Max envied Lehmann his easy way with the crewmen. It came from the camaraderie of the Hitler Youth; Lehmann had been a district
leader. Max never joined the Hitler Youth. He took up his appointment in the navy just months after the Führer came to power.
He had been a member of the Catholic Youth League as a boy, but they spent most of their time hiking, singing hymns, and secretly
discussing how to screw, whatever exactly that was.
Even on
Graf Spee
, Max’s relations with the crew had always been professional and correct, less relaxed than some of the other officers. “Officers
must never make friends with their men,” his father had told him before he entered the Marineschule Mürwik. “They won’t respect
you for it, Maximilian.” Keeping his distance wasn’t hard for Max. He did so by nature. But Lehmann was the opposite; he called
the men by their forenames, listened to their troubles, joked with them—the new National Socialist officer. The Imperial Navy
had been abolished in 1918, after the Kaiser abdicated, but its traditions lived on and were imparted with the greatest vigor
to the Seekadetten at the Marineschule Mürwik. Lehmann knew nothing of those traditions. None of the junior officers did.
Max despised the English as much as anyone, but the war was a contest between professionals. At least it was supposed to be.
To men like Lehmann, the war was a crusade. But why march on until everything lay in ruins? Wasn’t that what they were trying
to prevent?
Max didn’t move from his bunk until the first watch went back on duty. By then the level of black water in the stern compartment
had diminished. He wanted more of it hauled to the control room bilge, but he could see there wasn’t enough oxygen remaining
for the men to continue this kind of exertion. They were breathing like blown horses, though the boat could supposedly remain
submerged for twenty-four hours or even longer. Obviously the genius on the Naval War Staff who had come up with that figure
had never been aboard a U-boat, and never considered how much oxygen men consumed when they were working hard.
“Halt,” he ordered.
The men stopped, too exhausted to even groan.
“Chief?”
The chief gave Max a sour look, his way of saying, “You’re the sea officer with the star on your tunic, Herr KapitänLeutnant
Brekendorf, so you bloody well decide.”
“All hands to the bow, then,” Max said. He had to get the boat on an even keel. The men hauled themselves up to the bow compartment
and lay there like a pack of whipped dogs. Max nodded at the chief.
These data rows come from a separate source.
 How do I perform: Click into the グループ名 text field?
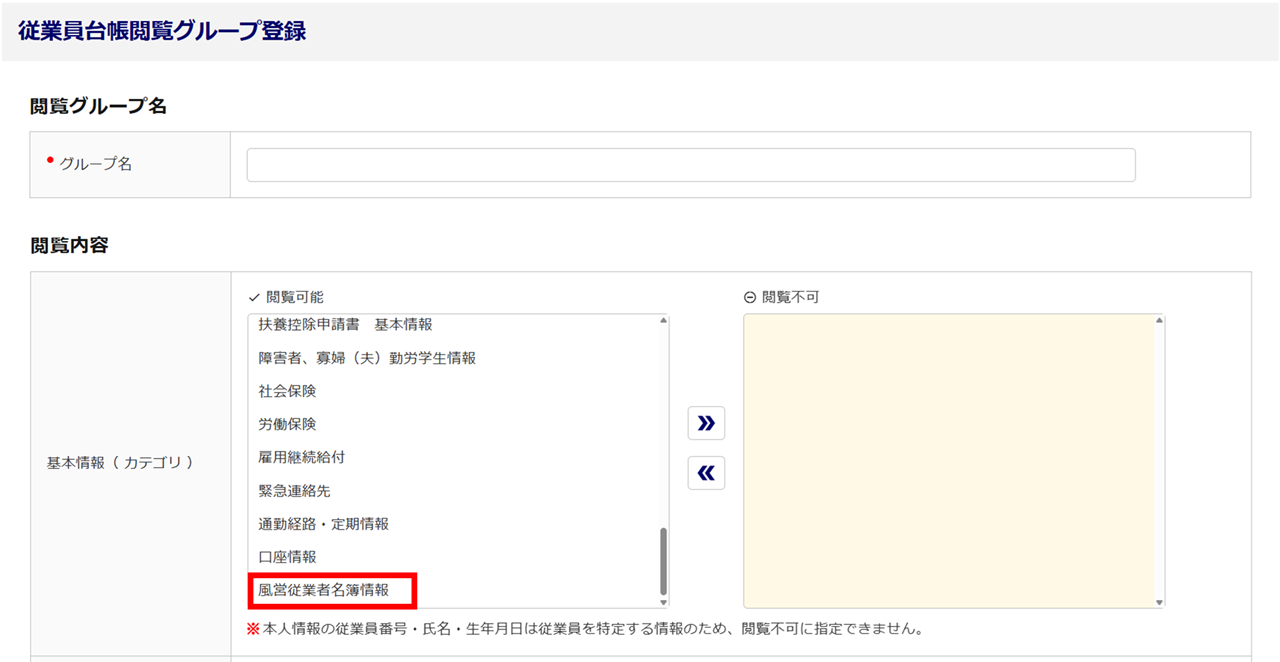[x=690, y=165]
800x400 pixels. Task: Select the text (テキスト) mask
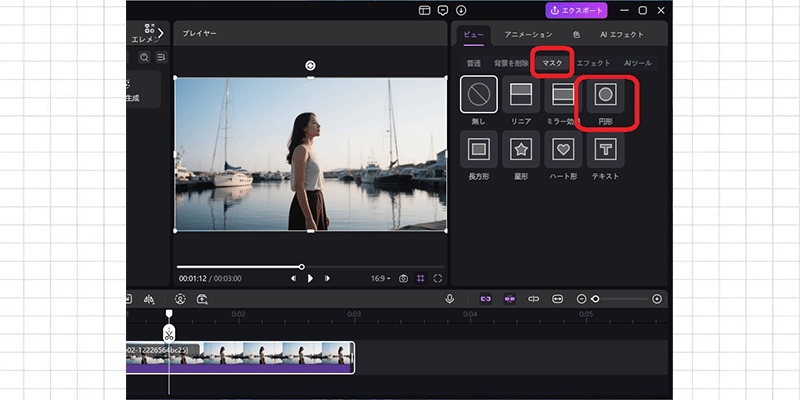coord(605,150)
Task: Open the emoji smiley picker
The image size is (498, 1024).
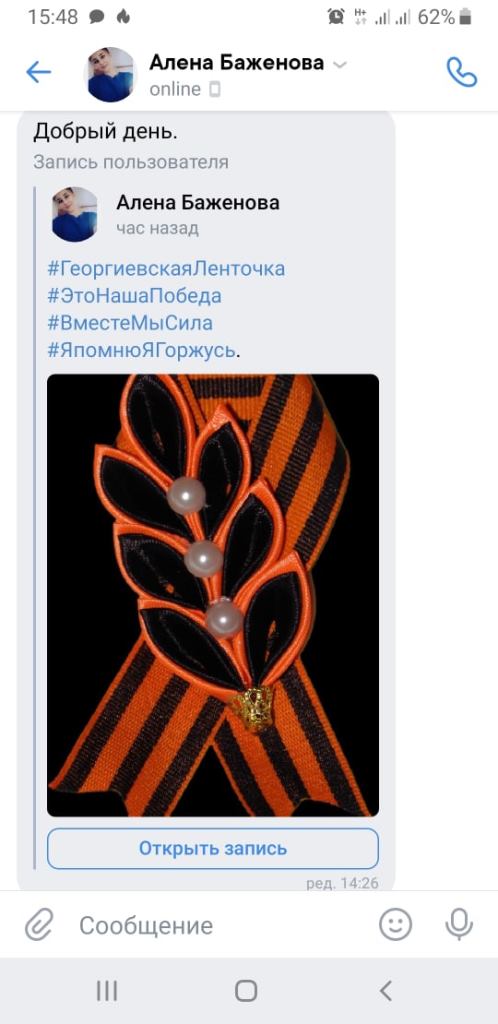Action: tap(396, 925)
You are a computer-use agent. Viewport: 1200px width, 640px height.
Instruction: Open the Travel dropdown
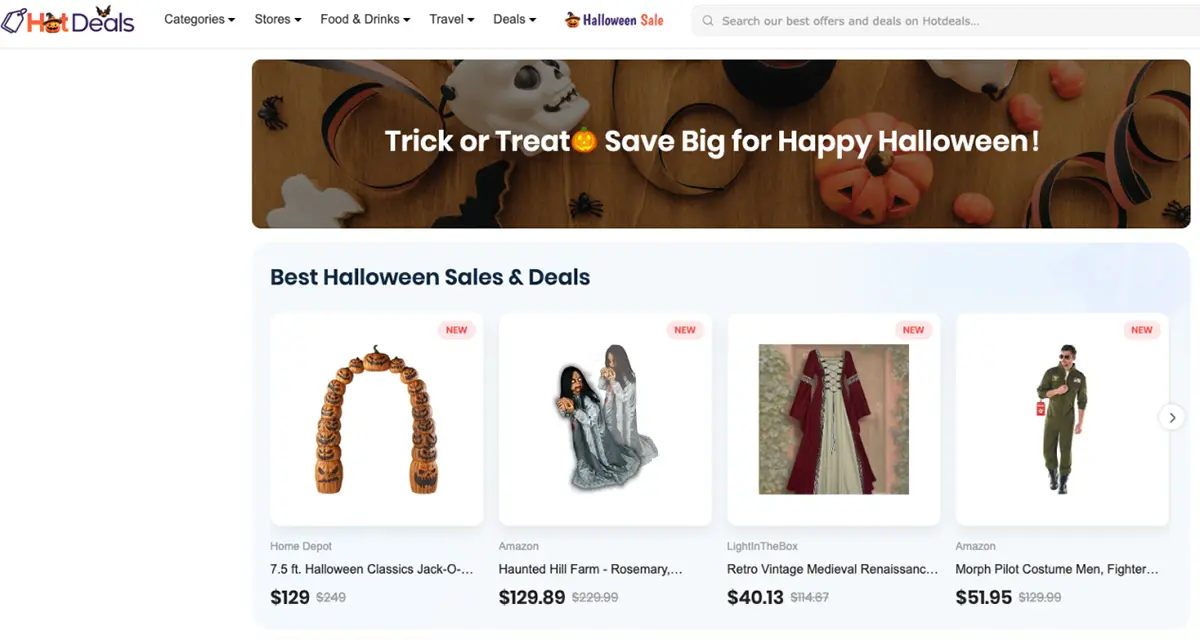[451, 19]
A wheel turned, then two. Compressed air hissed like a serpent into the ballast tanks and blew out the water that had been
pumped into the tanks from the control room bilge. Then the hissing died away. The boat did not move.
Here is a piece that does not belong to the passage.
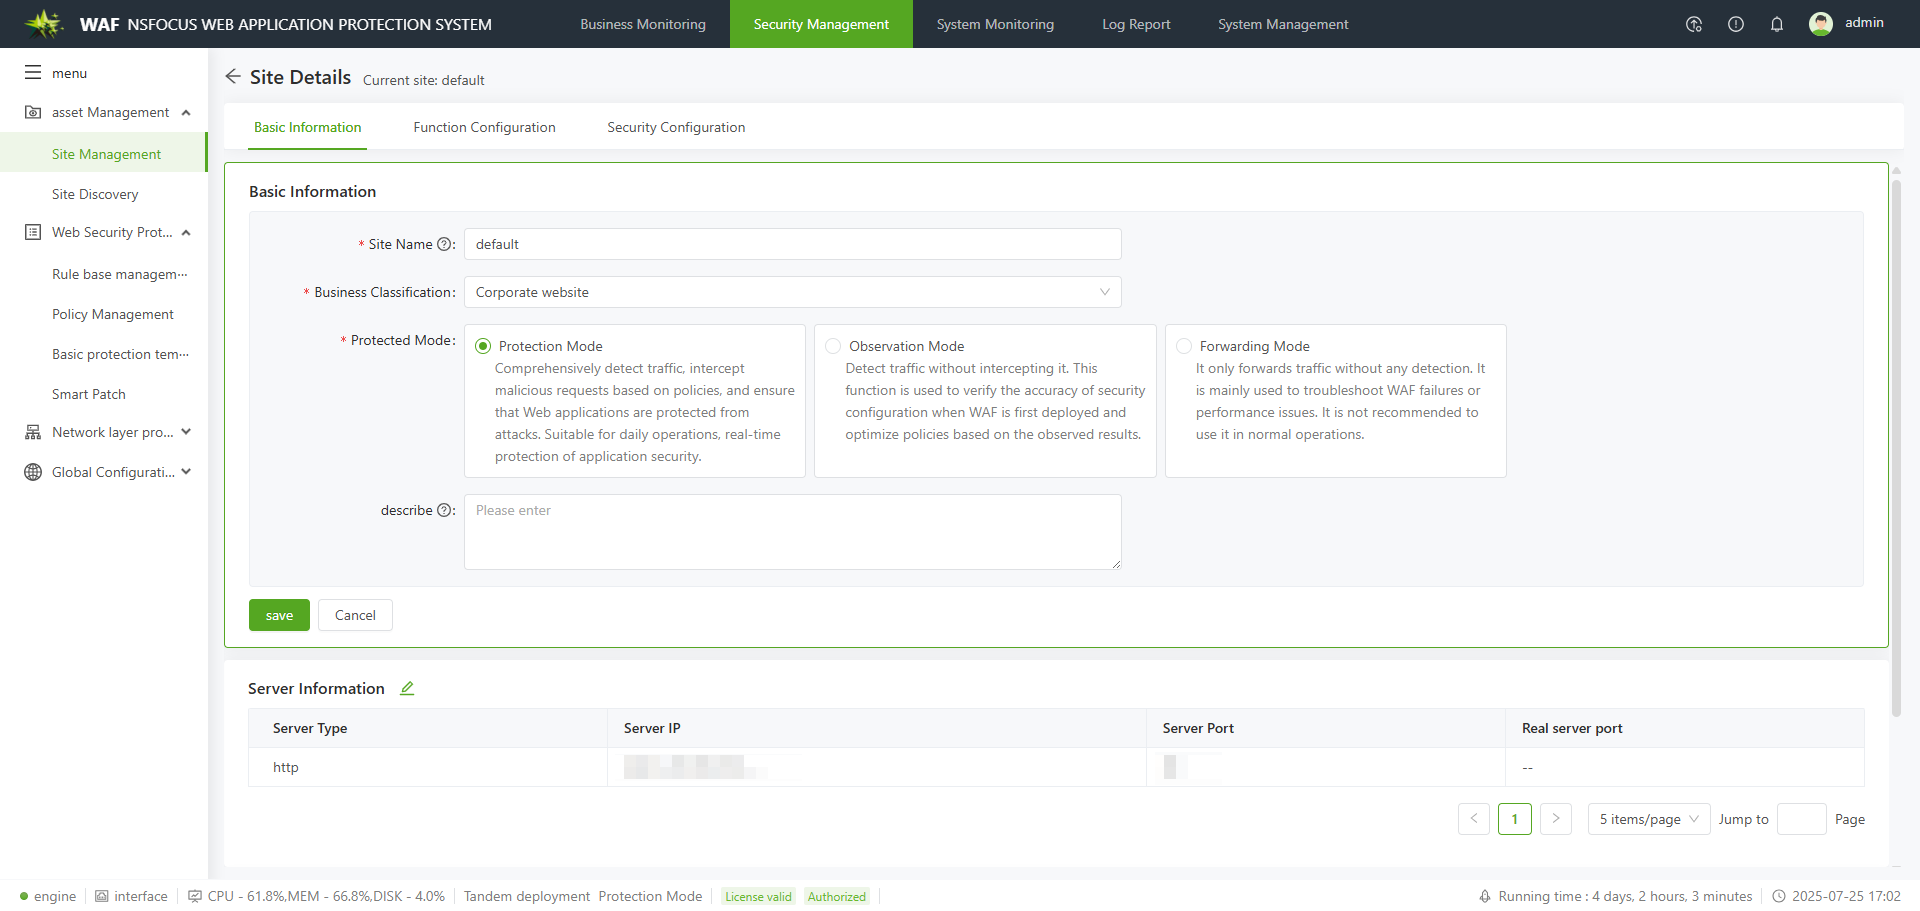Open the Business Classification dropdown
Image resolution: width=1920 pixels, height=911 pixels.
[792, 292]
Max had been clenching his fists so hard that his fingernails had drawn blood where they dug in. “All hands to the stern!
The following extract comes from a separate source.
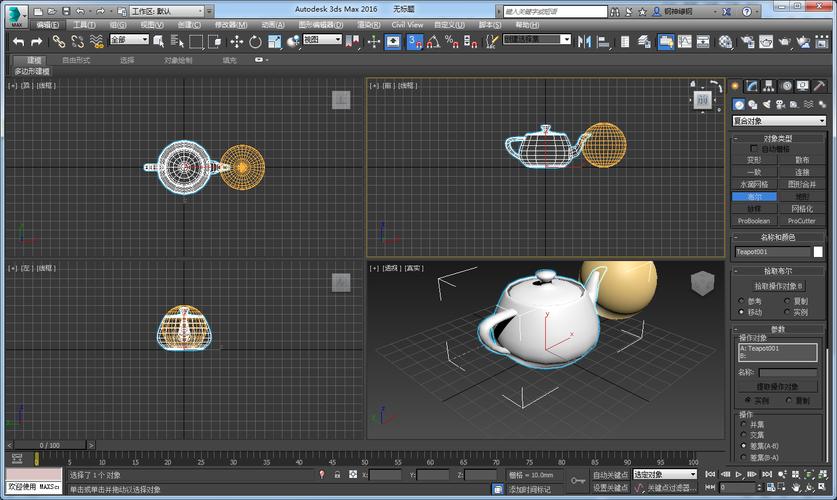The width and height of the screenshot is (837, 500).
Task: Select the Select and Move tool
Action: click(237, 41)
Quickly, men, quickly!” The sailors tumbled past him, faces pale.
“To the bow, men, to the bow! Faster! Faster now!” They struggled back, Carls pushing them on.
It had to be the mud holding them fast to the bottom. It was the only explanation.
“E-motors both full ahead,” Max ordered. In the stern, the Elektriker Obermaschinist pushed his throttles forward. “To the
stern men, to the stern. Move, dammit! Move!”
The charging of the sailors back and forth set the boat to rocking. Gently, like a feather floating to the ground, the bow
came to rest on the sea floor, putting the boat on an even keel and breaking the suction of the mud. They began to rise. “One
hundred twenty meters,” the chief called out. “One hundred meters, seventy meters, fifty meters, thirty meters, ten meters.
Tower clear and… hatch clear.”
Max climbed the ladder from the control room to the conning tower and popped the hatch. Baltic air flowed into the boat, so
rich and cold that he almost passed out from the rush of oxygen to his brain.
After they limped back to port, the flotilla commander greeted Max. “A good day?”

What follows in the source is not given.